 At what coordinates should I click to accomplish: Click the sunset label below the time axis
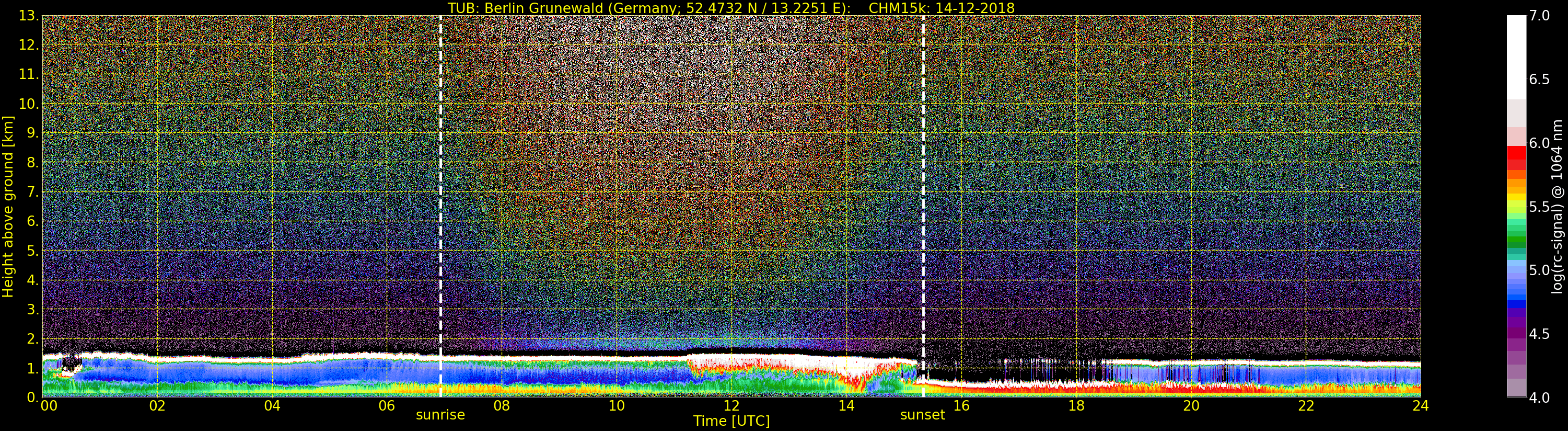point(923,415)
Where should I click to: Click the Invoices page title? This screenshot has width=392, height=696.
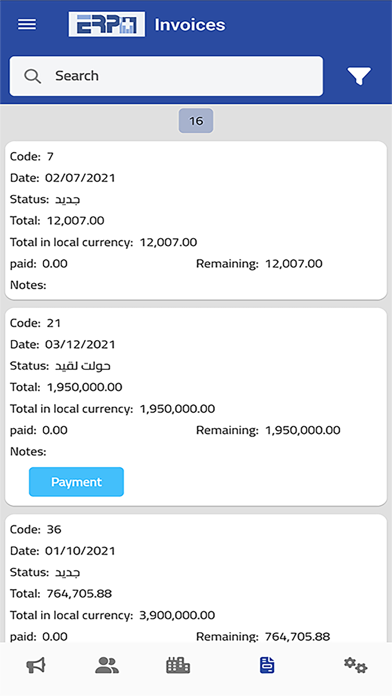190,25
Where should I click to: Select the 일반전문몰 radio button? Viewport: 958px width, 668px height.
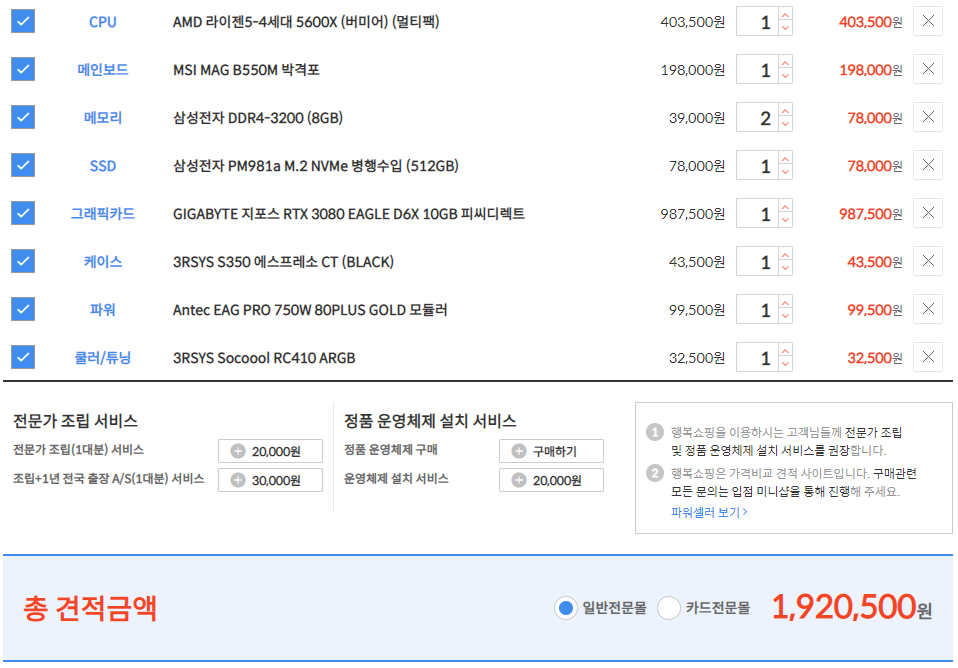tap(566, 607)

**Directions for this task**
Set down all the entries above verbatim, and include none of the pictures.

**Solved problem**
 At what coordinates should I click to accomplish: Click the sunset label below the time axis
point(923,415)
Where should I click to: Click the Invoices page title? This screenshot has width=392, height=696.
190,25
Where should I click to: Select the 일반전문몰 radio button? Viewport: 958px width, 668px height.
tap(566, 607)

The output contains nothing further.